Robert mendengus, "Kesambet di mana kamu? Tumben kepingin barokah segala? Habis ikut pengajian?"

Anjani memutar bola mata. "Ya, intinya gitu deh, Om."

"Kamu dan Angga itu sama saja. Macam manalah masku mendidik kalian?"

"Kayaknya naluri kemanusiaan Om saja yang mulai tumpul gara-gara kebanyakan gaul sama mayat."

Robert menyambar kertas dan memukulkannya ke kepala Anjani. Matanya melotot. "Cuangkemmu!"

"Om, please." Anjani mengatupkan kedua tangan di depan dadanya. "Aku sudah minta izin dari Papa dan Mami juga, kok."

"Papamu bilang apa?"

"Papa bilang begini. Tugas Papa mengarahkanmu dengan busur Papa sudah selesai. Sekarang, seperti layaknya anak panah, terbanglah ke mana kamu hendak terbang. Tetapi satu hal yang pasti, setiap keputusan selalu dibarengi dengan konsekuensi."

"Papamu bilang begitu? Filosofis sekali!" Robert menggerutu. Dibandingkan kala Anjani mengaku stres dan minta mundur dari profesi dokter, permintaan Anjani kali ini lebih masuk akal. "Nanti Om pikirkan dulu."
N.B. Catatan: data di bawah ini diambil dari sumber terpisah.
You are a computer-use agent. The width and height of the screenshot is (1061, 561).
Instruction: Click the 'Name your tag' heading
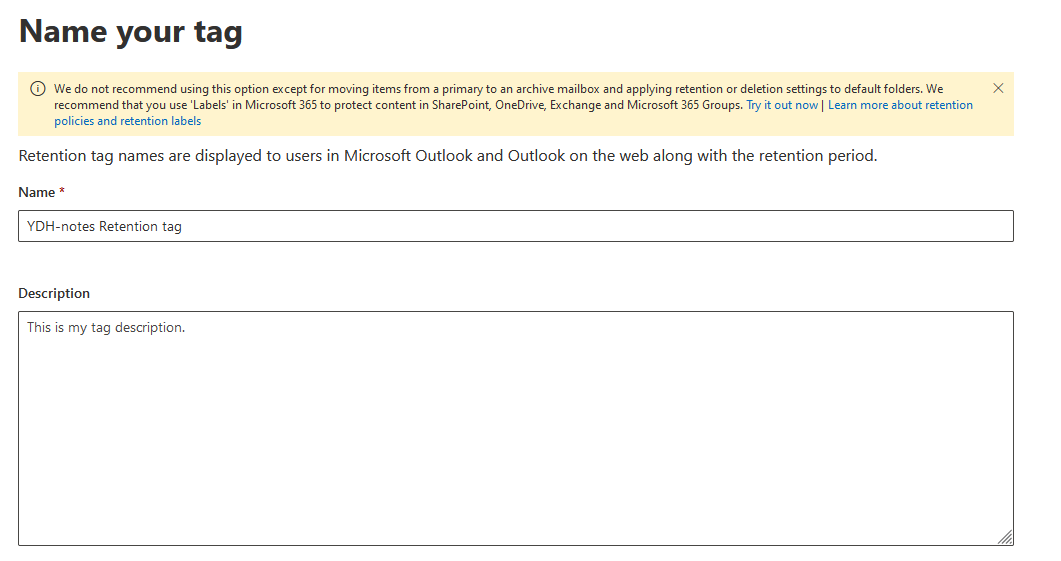pos(131,32)
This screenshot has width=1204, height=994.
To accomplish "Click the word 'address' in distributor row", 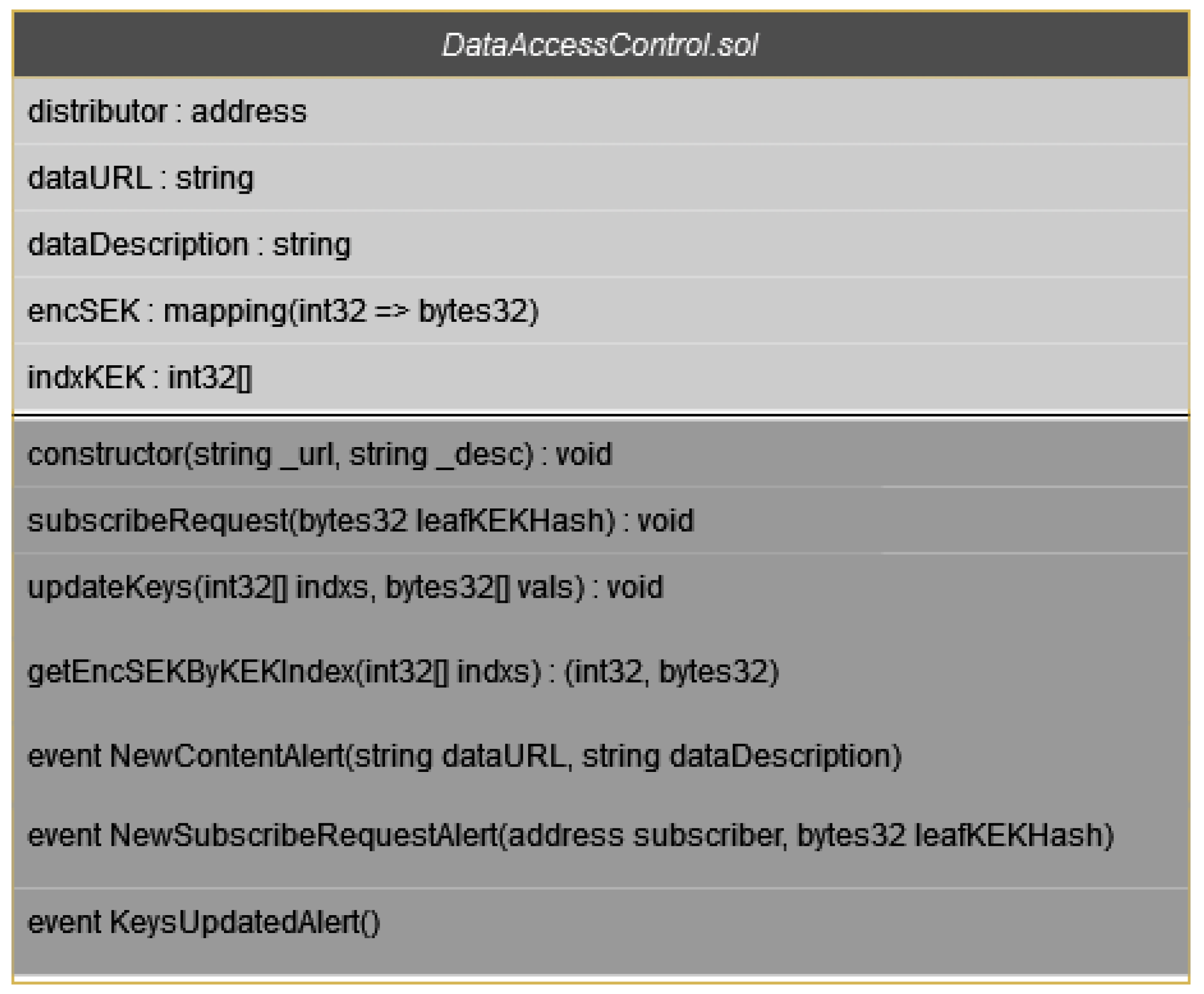I will coord(249,112).
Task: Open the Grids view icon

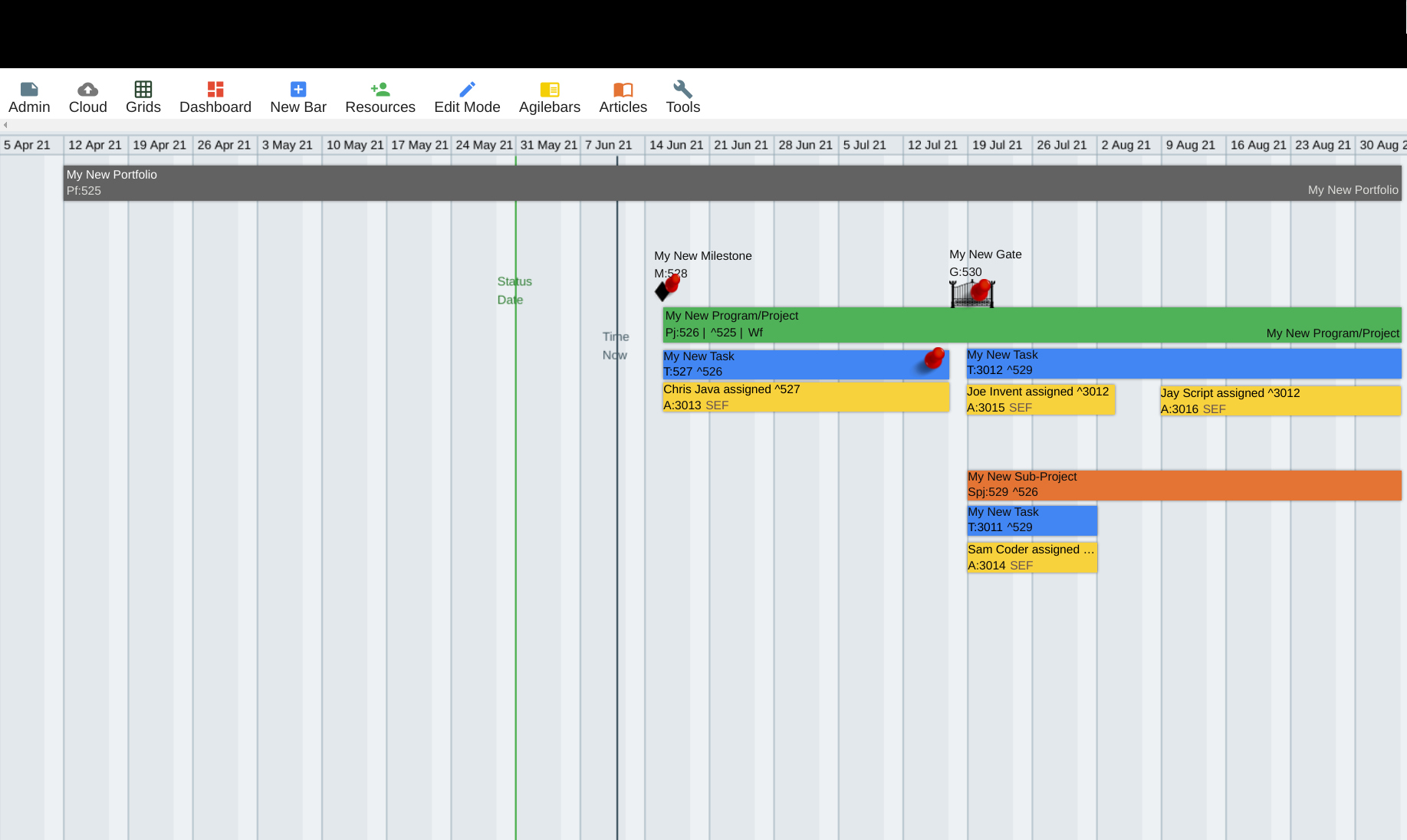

"Gak usah kebanyakan mikir, Om. Nanti malah Om yang stres," rayu Anjani. "Ayolah, Om. Gak lama kok. Cuma tiga semester. Lagipula, aku bisa lebih sering menemani Om balapan, kan?"

"Modus!" Robert menutup layar laptopnya. "Oke kalau begitu. Om kasih kamu cuti, dengan syarat kamu bisa menyelesaikan S2-mu tepat waktu. Bisa?"

"Bisa, Om!" Anjani mengangguk kuat-kuat. Ia tahu Robert mensyaratkan demikian karena saat meraih gelar S.Ked, Anjani molor satu semester.

Nilai ujian Anjani kemarin sudah keluar dan hasilnya sangat memuaskan. Bila ia mempertahankan gaya belajarnya—dibantu oleh Kai—Anjani yakin mendapatkan prediket cumlaude saat wisuda nanti.